- _REQUIRED TASKS_:
a) According to the school bus column, why did the family see the bus at the end of the driveway for only a dozen or so years? Answer in one to three sentences.
b) Condense the paragraph of the school bus column that begins "The Catholic school bus had certain rules" into a short bulleted list, keeping its main facts.
c) Write the next part of the school bus column, starting after its final sentence and keeping its tone.

- _SUPPLIED TEXT_:
-- Start --
By Staff | Nov 9, 2012

There isn’t much that can invoke more fear and sadness in a new parent than the school bus coming down the road to pick up their child on that first day of kindergarten.

It’s a rite of passage for children and parents equally.

The bus stopping at the end of the driveway was a vision that my parents had for almost 30 years, with a whole brood of kids to get though school.

It was a vision that we saw here for only a dozen or so years by the time our kids started driving to school because of volleyball and wrestling practices.

Every morning without fail I would watch our kids cross the road toward the bright sun coming up in the eastern sky and see them get on the bus.

Whatever the spell was, I never grew tired of watching them get on the bus, wondering what the day would hold for them.

Even early on, it saddened me a little knowing that those days would someday come to an end. It would be yet another rite of passage.

When I was growing up and started out my education at the Catholic school in Kingsley, we were guided to and from school each day by our parish priests, who doubled as the bus drivers.

The Catholic school bus had certain rules – when we got to the city limits, there was to be complete silence on the bus until we got inside the school building. We all just knew it, and when we neared town, the bus filled with noisy country children fell silent.
-- End --
- _STORED ROWS_:
-- Start --
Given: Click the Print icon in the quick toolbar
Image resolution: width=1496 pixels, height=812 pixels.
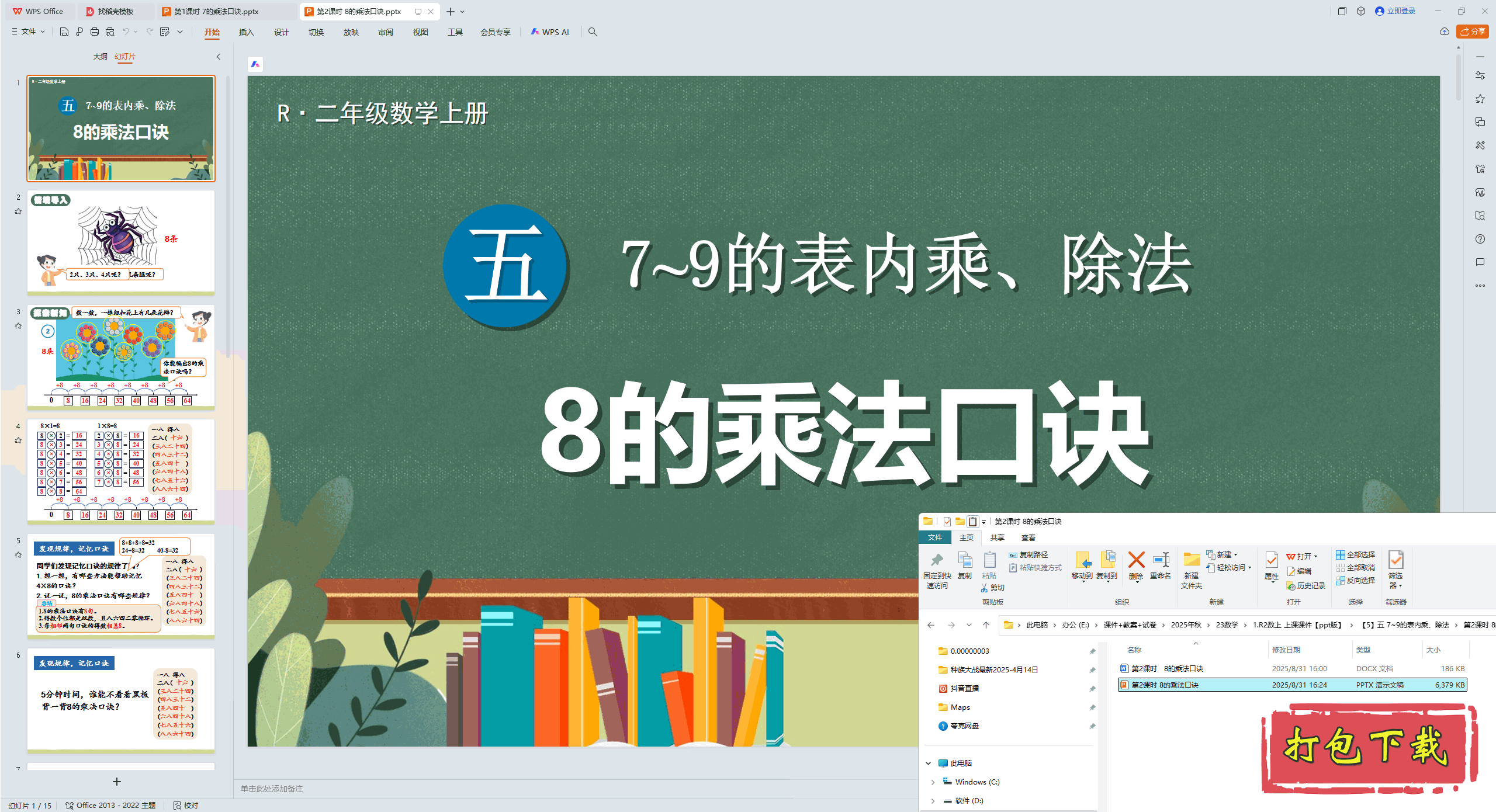Looking at the screenshot, I should 95,32.
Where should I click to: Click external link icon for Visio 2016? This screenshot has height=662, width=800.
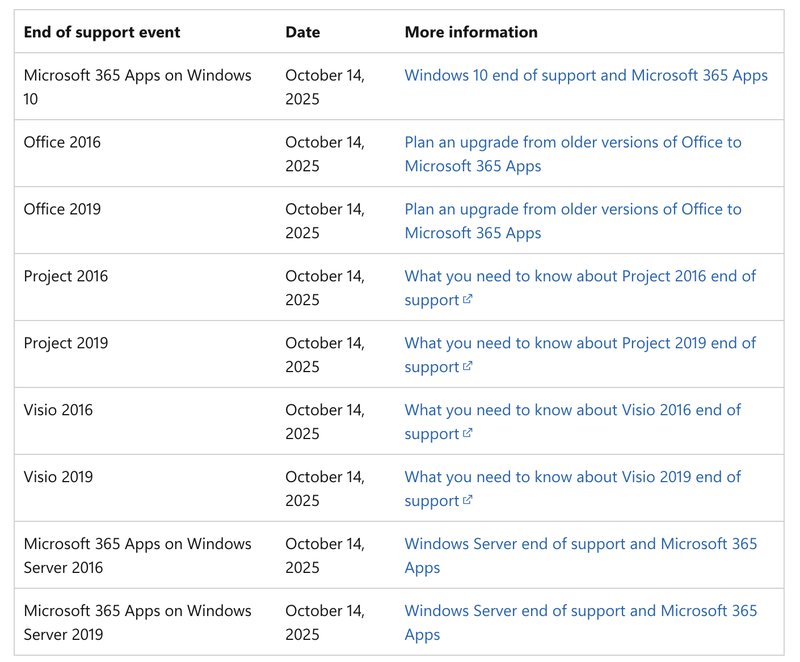467,433
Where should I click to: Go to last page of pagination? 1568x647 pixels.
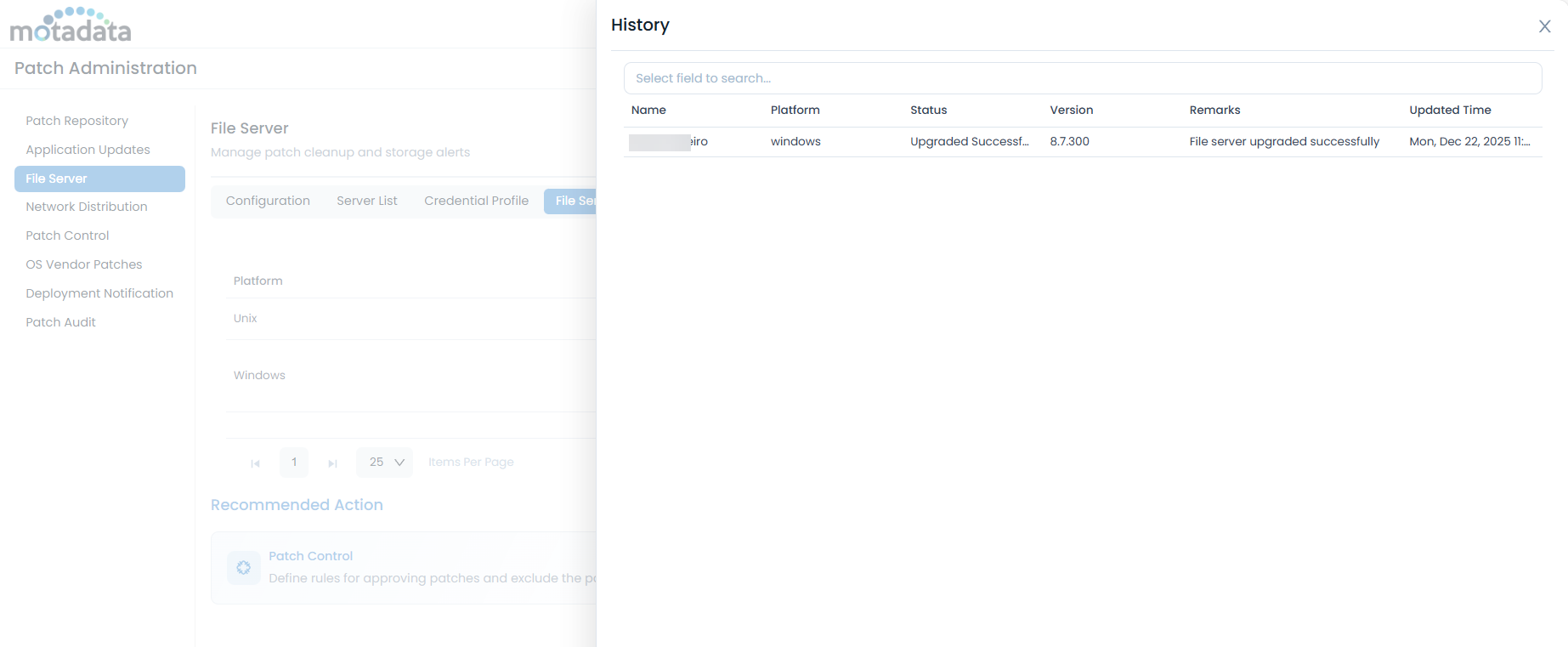[332, 463]
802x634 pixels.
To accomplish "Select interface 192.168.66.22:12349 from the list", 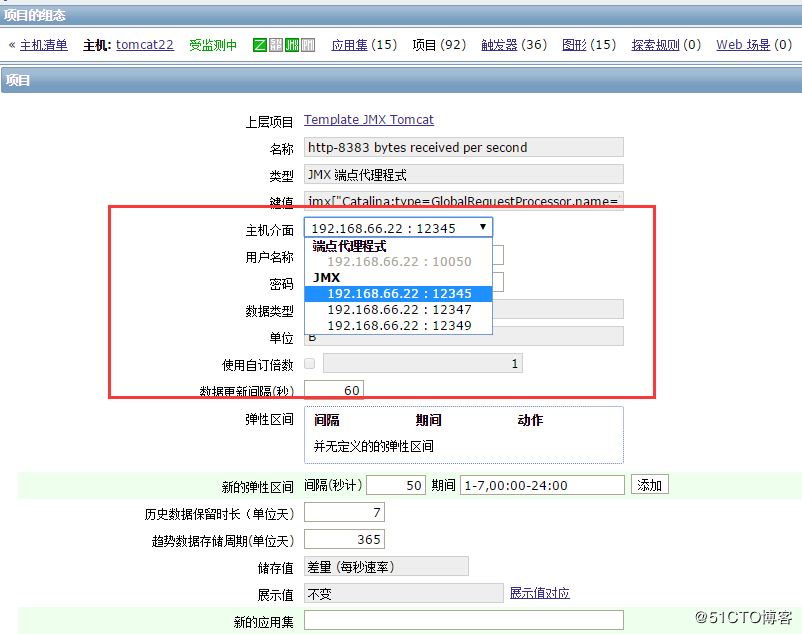I will [398, 324].
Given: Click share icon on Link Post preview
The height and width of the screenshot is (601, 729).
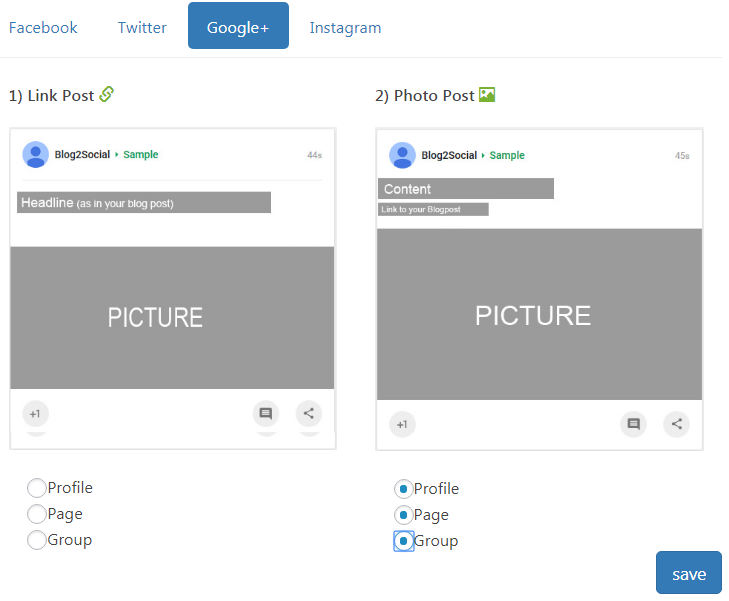Looking at the screenshot, I should [309, 413].
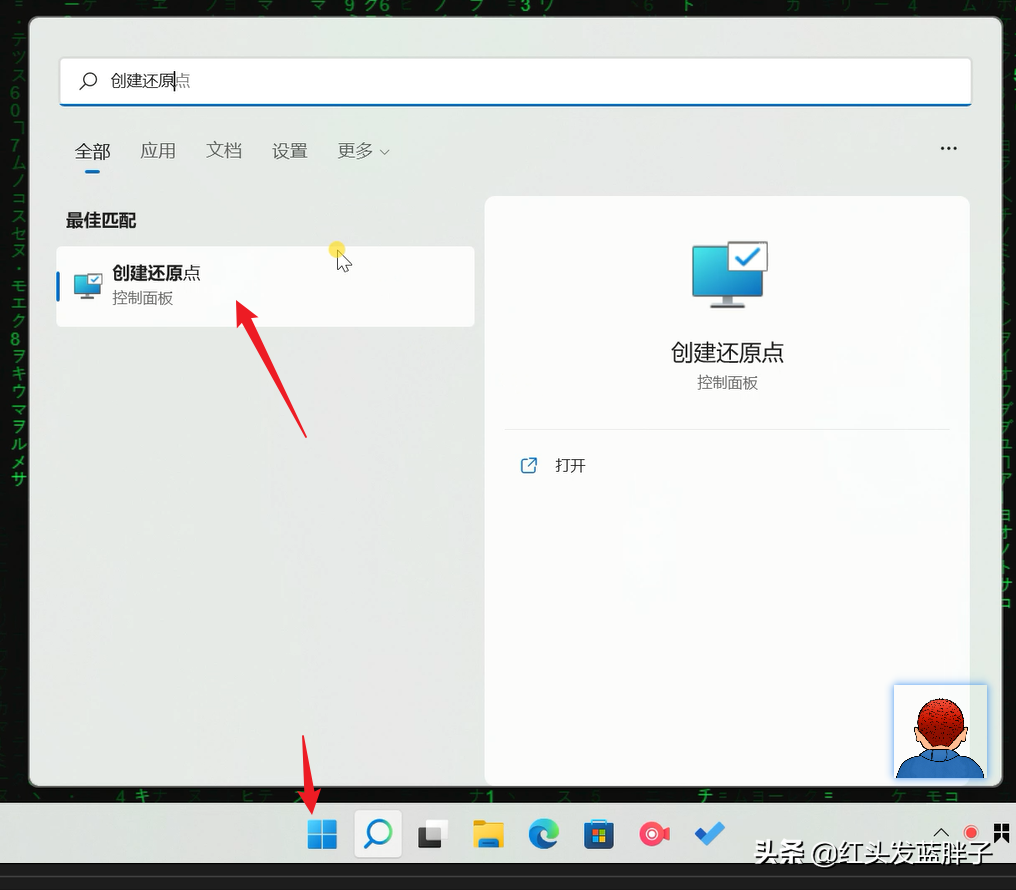
Task: Click the user avatar picture
Action: 940,733
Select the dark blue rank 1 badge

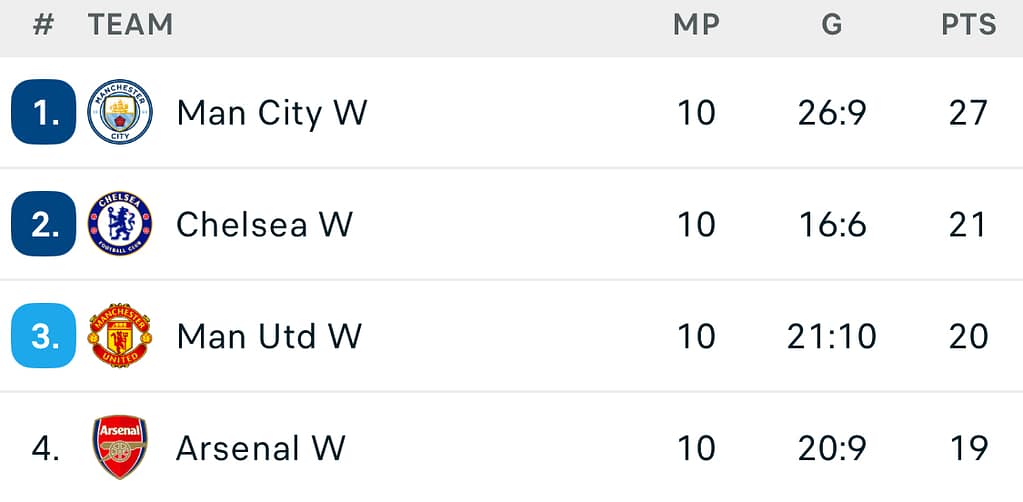44,112
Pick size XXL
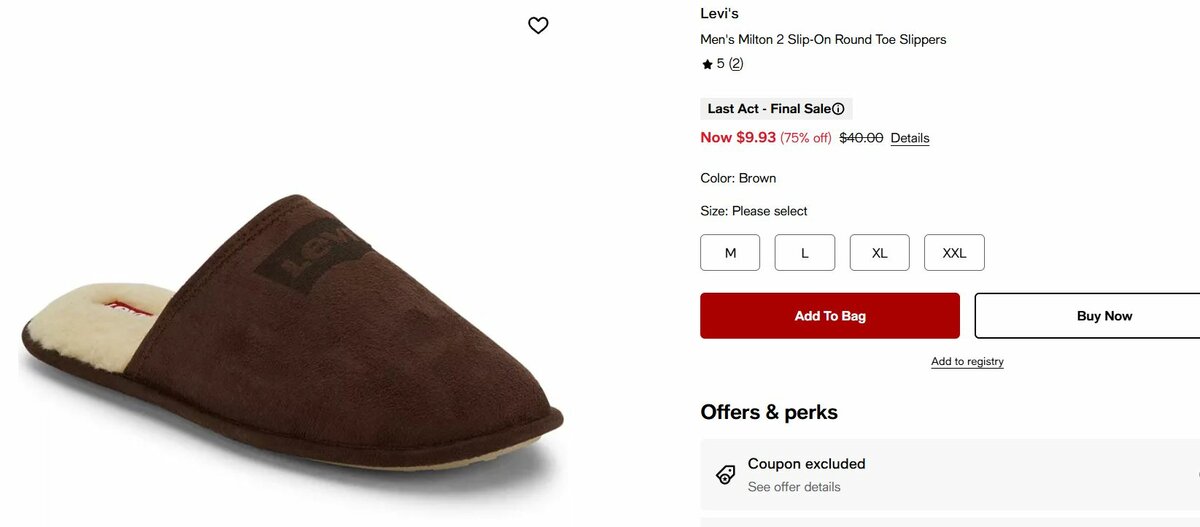The width and height of the screenshot is (1200, 527). tap(954, 253)
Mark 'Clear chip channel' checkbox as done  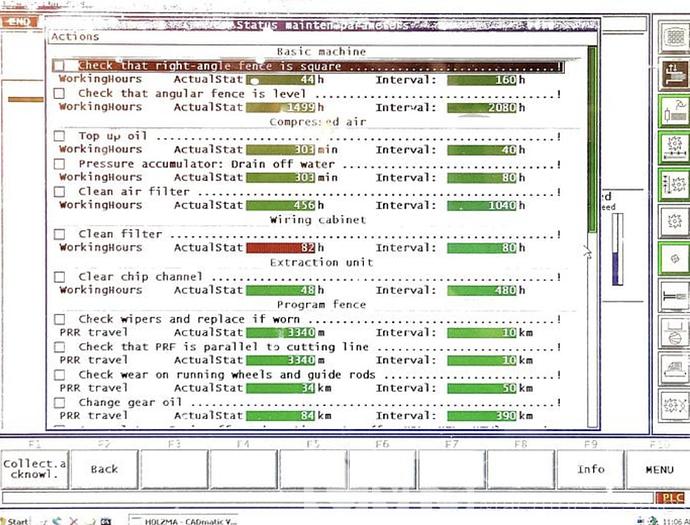pyautogui.click(x=59, y=277)

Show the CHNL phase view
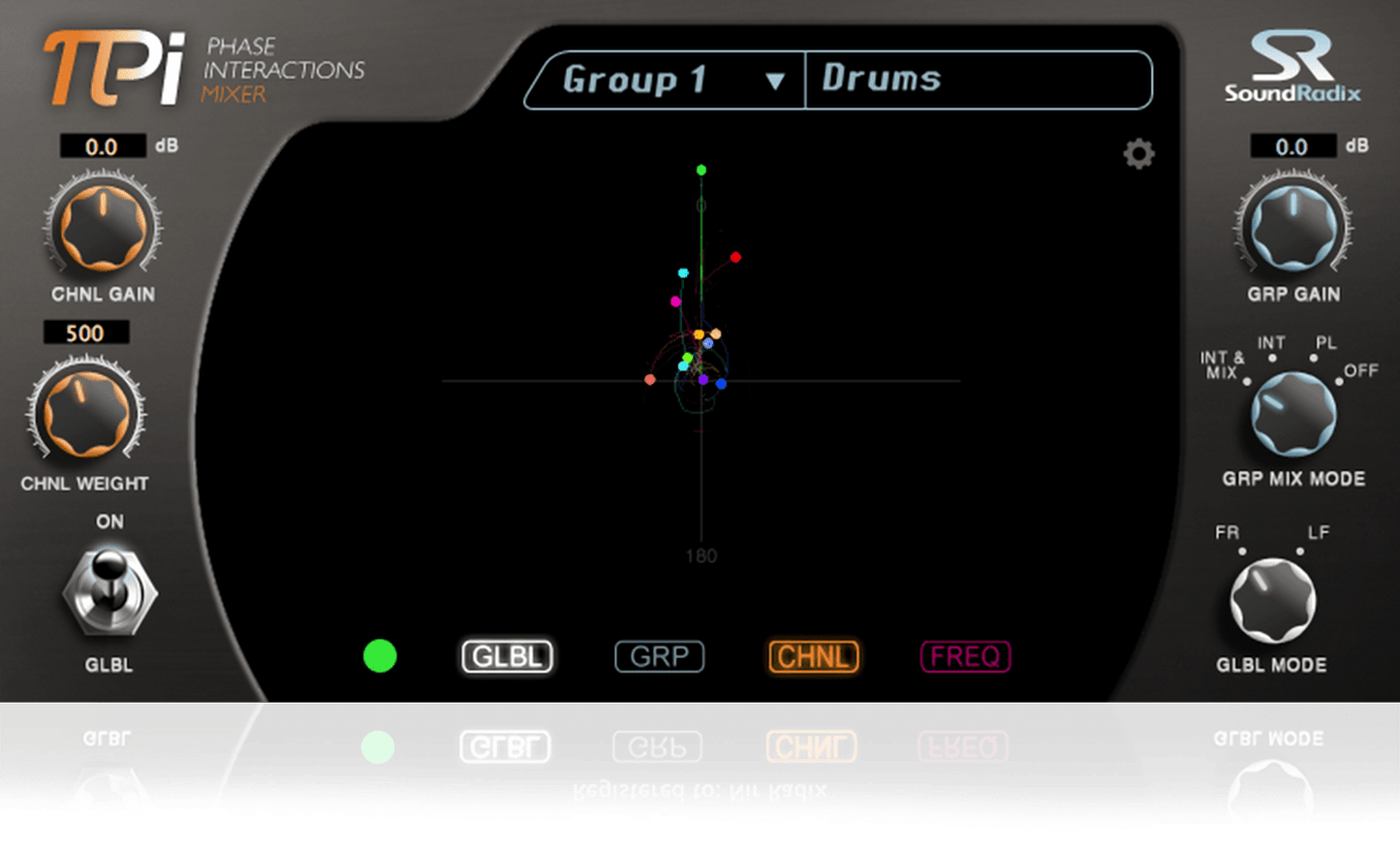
-- End --
- _RESPONSES_:
a) The children began driving themselves to school because of their volleyball and wrestling practices. That ended the bus pickups after about a dozen years.

b)
- The Catholic school bus had certain rules.
- From the city limits until everyone was inside the school building, the bus had to be completely silent.
- The children all knew this rule.
- As the bus neared town, the noisy country children fell silent.

c)
Imagine that today.

But the other rule we had to follow was at the end of the day when we all boarded the bus to go home again.

Our school went to the eighth-grade, so one of the “older kids” on the bus had to start and lead the rosary, which the entire busload of children had to recite everyday.

We learned that prayer young in those days, if only because of daily repetition.

I hope it wasn’t because of the driving record of our bus drivers that we had to pray as we rode home each day.

If you were a Schroeder kid, as my siblings and I were, you either longed to live in town so you didn’t have to do that or you longed to get off of the bus first.

But if you lived where we did, a gazillion miles from civilization in any direction, you were among the first ones on and the last ones off.

The Schroeder kids never got out of saying the rosary in its entirety every day.

You might know.

It was a change of pace when we started at the public school once our Catholic school closed after the 1971-1972 school year.

We didn’t know anyone in Remsen, so stepping on the school bus that first time was a little scary for me as a sixth-grader, climbing up the steps and looking into a bus filled with strangers’ faces.

But the good thing was that we didn’t have to be silent as we neared town (or as we neared our middle school at the time which was in the country), and we didn’t have to say the rosary aloud on the way home.

We thought we’d all died and went to heaven. Looking back now, what a great prayer experience that was for us as growing children.

But in either scenario, the first person we saw was the bus driver. The bus driver is someone that is hugely taken for granted, I believe.

For the child, the bus driver is the first representative of the school they see in the morning, and the last representative of the school they see at the end of the day.

Bus drivers live with a cut-up schedule all week, needing to be at the school by 3 in the afternoon, and often times, carving out evening and weekend time for the kids as well.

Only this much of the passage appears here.